_Problem requirements_.
Reproduce every row below word for word, without changing anything.

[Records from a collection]

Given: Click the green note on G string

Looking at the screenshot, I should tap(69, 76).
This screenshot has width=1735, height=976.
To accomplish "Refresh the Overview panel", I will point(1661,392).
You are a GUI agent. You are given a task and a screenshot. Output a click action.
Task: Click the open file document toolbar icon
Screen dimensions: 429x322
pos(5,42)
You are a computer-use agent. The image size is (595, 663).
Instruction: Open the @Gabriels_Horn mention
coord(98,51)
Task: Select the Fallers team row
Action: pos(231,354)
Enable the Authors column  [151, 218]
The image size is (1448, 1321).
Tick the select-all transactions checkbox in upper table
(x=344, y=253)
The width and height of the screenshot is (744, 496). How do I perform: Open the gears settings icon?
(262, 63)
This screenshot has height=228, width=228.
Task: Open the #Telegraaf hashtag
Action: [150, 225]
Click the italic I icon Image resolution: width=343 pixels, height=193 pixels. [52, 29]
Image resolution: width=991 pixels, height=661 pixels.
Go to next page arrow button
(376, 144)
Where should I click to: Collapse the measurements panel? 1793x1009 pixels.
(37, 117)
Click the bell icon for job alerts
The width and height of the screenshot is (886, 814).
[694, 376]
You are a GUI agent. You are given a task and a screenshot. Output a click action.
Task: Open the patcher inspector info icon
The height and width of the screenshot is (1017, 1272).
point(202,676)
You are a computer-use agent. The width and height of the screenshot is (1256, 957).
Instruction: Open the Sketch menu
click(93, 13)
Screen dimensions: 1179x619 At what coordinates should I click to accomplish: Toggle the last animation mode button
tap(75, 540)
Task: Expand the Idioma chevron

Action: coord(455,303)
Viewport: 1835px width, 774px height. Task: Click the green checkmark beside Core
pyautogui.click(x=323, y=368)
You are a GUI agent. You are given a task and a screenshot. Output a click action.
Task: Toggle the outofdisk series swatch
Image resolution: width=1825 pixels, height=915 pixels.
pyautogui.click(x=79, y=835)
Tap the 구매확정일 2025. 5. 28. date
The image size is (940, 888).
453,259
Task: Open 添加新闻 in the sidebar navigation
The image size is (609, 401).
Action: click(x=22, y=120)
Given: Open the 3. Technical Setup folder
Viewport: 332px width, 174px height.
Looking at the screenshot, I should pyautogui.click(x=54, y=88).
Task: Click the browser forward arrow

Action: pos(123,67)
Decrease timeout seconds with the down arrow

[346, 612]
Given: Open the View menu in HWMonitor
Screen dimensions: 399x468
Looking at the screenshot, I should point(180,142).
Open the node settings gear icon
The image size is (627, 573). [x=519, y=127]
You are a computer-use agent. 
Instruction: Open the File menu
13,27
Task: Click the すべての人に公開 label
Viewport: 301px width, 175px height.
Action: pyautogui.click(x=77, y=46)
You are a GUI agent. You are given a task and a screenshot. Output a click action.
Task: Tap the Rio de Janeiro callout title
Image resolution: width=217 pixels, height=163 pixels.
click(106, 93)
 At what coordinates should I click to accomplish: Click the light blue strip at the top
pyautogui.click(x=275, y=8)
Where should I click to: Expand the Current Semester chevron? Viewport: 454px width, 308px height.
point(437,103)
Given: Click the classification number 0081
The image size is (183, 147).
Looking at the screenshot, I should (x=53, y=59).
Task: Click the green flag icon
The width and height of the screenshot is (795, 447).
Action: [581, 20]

_Task result_.
Given: Click the green note on G string

Looking at the screenshot, I should tap(69, 76).
This screenshot has width=1735, height=976.
To accomplish "Refresh the Overview panel", I will point(1661,392).
You are a GUI agent. You are given a task and a screenshot. Output a click action.
Task: Click the open file document toolbar icon
Screen dimensions: 429x322
pos(5,42)
You are a computer-use agent. The image size is (595, 663).
Instruction: Open the @Gabriels_Horn mention
coord(98,51)
Task: Select the Fallers team row
Action: pos(231,354)
Enable the Authors column  [151, 218]
The image size is (1448, 1321).
Tick the select-all transactions checkbox in upper table
(x=344, y=253)
The width and height of the screenshot is (744, 496). How do I perform: Open the gears settings icon?
(262, 63)
This screenshot has height=228, width=228.
Task: Open the #Telegraaf hashtag
Action: [150, 225]
Click the italic I icon Image resolution: width=343 pixels, height=193 pixels. [52, 29]
Image resolution: width=991 pixels, height=661 pixels.
Go to next page arrow button
(376, 144)
Where should I click to: Collapse the measurements panel? 1793x1009 pixels.
(37, 117)
Click the bell icon for job alerts
The width and height of the screenshot is (886, 814).
[694, 376]
You are a GUI agent. You are given a task and a screenshot. Output a click action.
Task: Open the patcher inspector info icon
The height and width of the screenshot is (1017, 1272).
point(202,676)
You are a computer-use agent. The width and height of the screenshot is (1256, 957).
Instruction: Open the Sketch menu
click(93, 13)
Screen dimensions: 1179x619 At what coordinates should I click to accomplish: Toggle the last animation mode button
tap(75, 540)
Task: Expand the Idioma chevron

Action: coord(455,303)
Viewport: 1835px width, 774px height. Task: Click the green checkmark beside Core
pyautogui.click(x=323, y=368)
You are a GUI agent. You are given a task and a screenshot. Output a click action.
Task: Toggle the outofdisk series swatch
Image resolution: width=1825 pixels, height=915 pixels.
pyautogui.click(x=79, y=835)
Tap the 구매확정일 2025. 5. 28. date
The image size is (940, 888).
453,259
Task: Open 添加新闻 in the sidebar navigation
The image size is (609, 401).
Action: click(x=22, y=120)
Given: Open the 3. Technical Setup folder
Viewport: 332px width, 174px height.
Looking at the screenshot, I should pyautogui.click(x=54, y=88).
Task: Click the browser forward arrow

Action: pos(123,67)
Decrease timeout seconds with the down arrow

[346, 612]
Given: Open the View menu in HWMonitor
Screen dimensions: 399x468
Looking at the screenshot, I should point(180,142).
Open the node settings gear icon
The image size is (627, 573). [x=519, y=127]
You are a computer-use agent. 
Instruction: Open the File menu
13,27
Task: Click the すべての人に公開 label
Viewport: 301px width, 175px height.
Action: pyautogui.click(x=77, y=46)
You are a GUI agent. You are given a task and a screenshot. Output a click action.
Task: Tap the Rio de Janeiro callout title
Image resolution: width=217 pixels, height=163 pixels.
click(106, 93)
 At what coordinates should I click to accomplish: Click the light blue strip at the top
pyautogui.click(x=275, y=8)
Where should I click to: Expand the Current Semester chevron? Viewport: 454px width, 308px height.
point(437,103)
Given: Click the classification number 0081
The image size is (183, 147).
Looking at the screenshot, I should (x=53, y=59).
Task: Click the green flag icon
The width and height of the screenshot is (795, 447).
Action: [581, 20]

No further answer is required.